(Source text):
Feel free to discuss your current thoughts on the book while you read, report your progress, etc. and make sure to vote in the poll when you finish it!
 

Flush

Poker Royalty
So, I'm sick right now which gives me the opportunity to get a lot of this book done.

I think this is general enough to not count as spoiler, but I'll hide it just to make sure (Discusses Chapter 7):
In general I can relate to a lot of the book so far since I studies physics myself. But: I'm past the virtual world chapter now and I have to say that its one of those authors that has virtually no idea how video games work? What is this even supposed to be? A MMORPG? The timelapse would make no sense there. And when is the "real" timeline supposed to take place? I thought we were somewhere in 2010s or early 20s (196x + 4x years). There is no such thing as a V-Suit in sight. I really liked the book so far, but that chapter threw me off big time.
 

Flush

Poker Royalty
Okay, Chapter 16 done (yes, I've been reading all day). I don't know where this book is going but I don't think I like it a lot :/
 

flatearthpandas

Round Moon Bears
I've read the book anyway and kind of reading the second right now so I'll hold back a bit. I'll say mixed feelings a bit but on Christmas sale bought the following three books so not bad at all overall.

(Task requirements):
In the book discussion thread, which chapter does Flush report having finished after reading all day? Rely only on the book discussion thread.

(Excerpted records):
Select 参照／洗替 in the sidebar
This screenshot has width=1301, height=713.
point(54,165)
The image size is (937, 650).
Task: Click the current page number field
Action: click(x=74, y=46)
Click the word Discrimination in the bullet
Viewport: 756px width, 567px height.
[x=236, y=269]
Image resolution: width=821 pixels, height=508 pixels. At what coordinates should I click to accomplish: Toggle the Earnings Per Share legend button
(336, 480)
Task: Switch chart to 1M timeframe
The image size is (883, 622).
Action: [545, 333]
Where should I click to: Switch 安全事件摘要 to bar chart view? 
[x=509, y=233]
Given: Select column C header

--

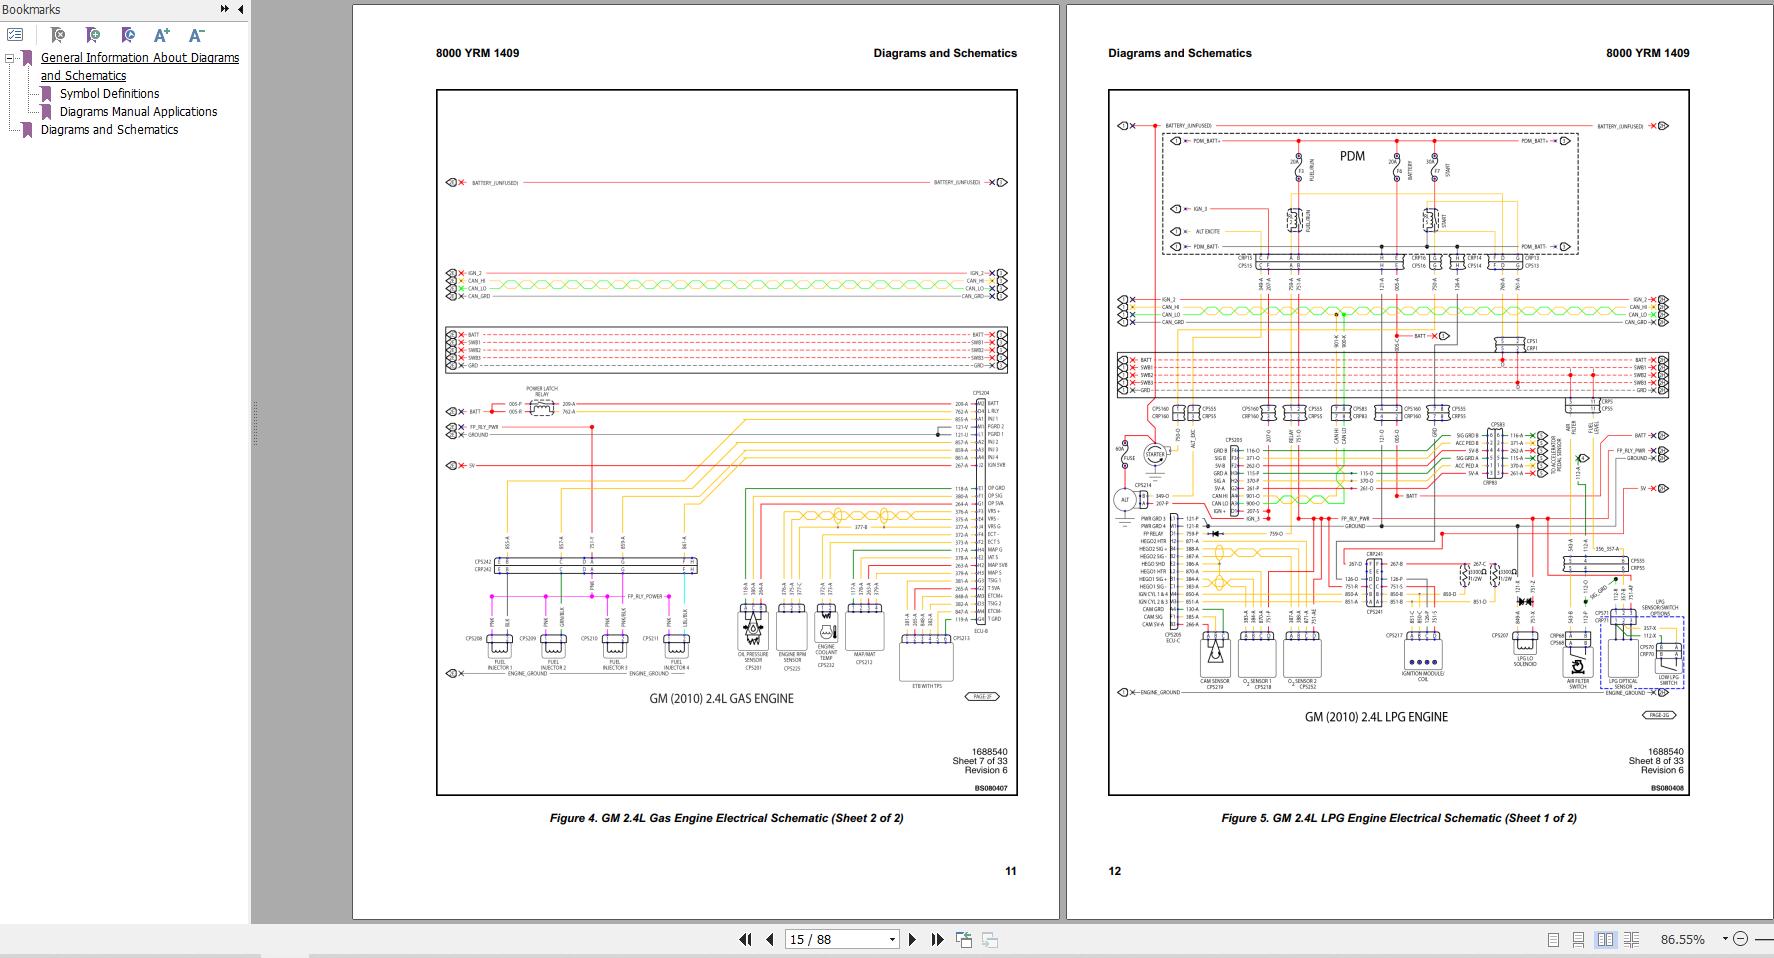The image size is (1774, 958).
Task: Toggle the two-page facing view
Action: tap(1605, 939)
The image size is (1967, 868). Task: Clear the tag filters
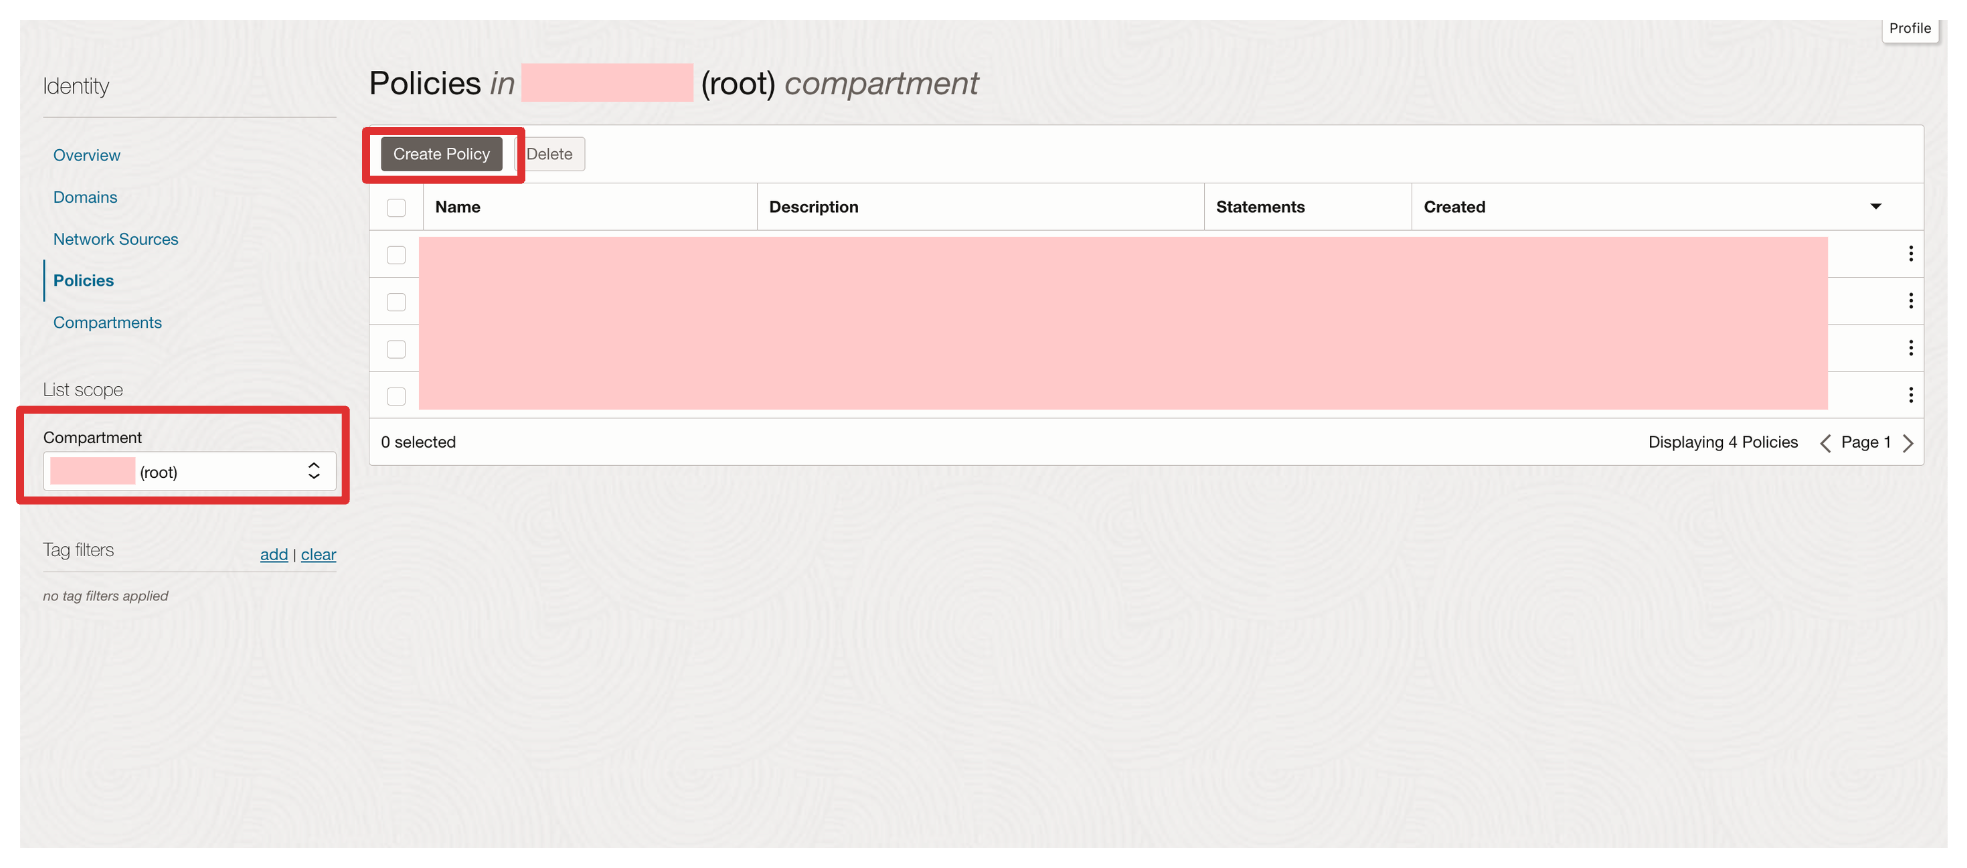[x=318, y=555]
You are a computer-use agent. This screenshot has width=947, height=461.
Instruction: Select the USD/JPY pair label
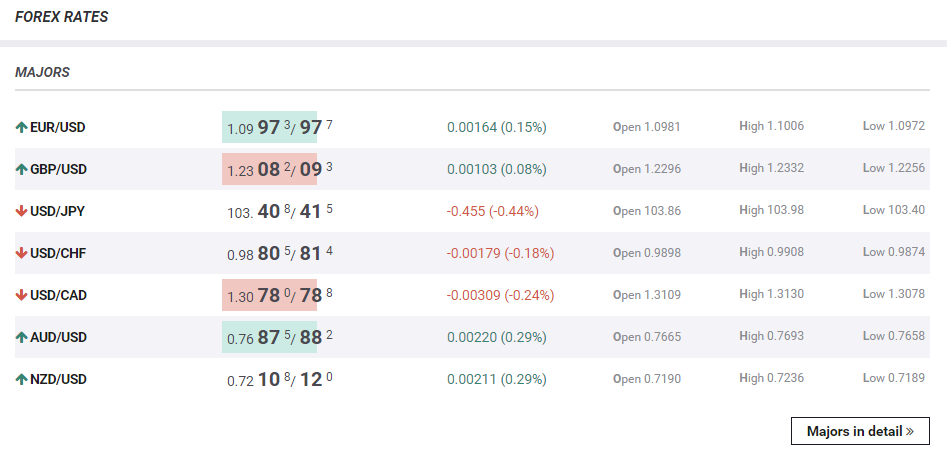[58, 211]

(Solution for this problem):
Chapter 16.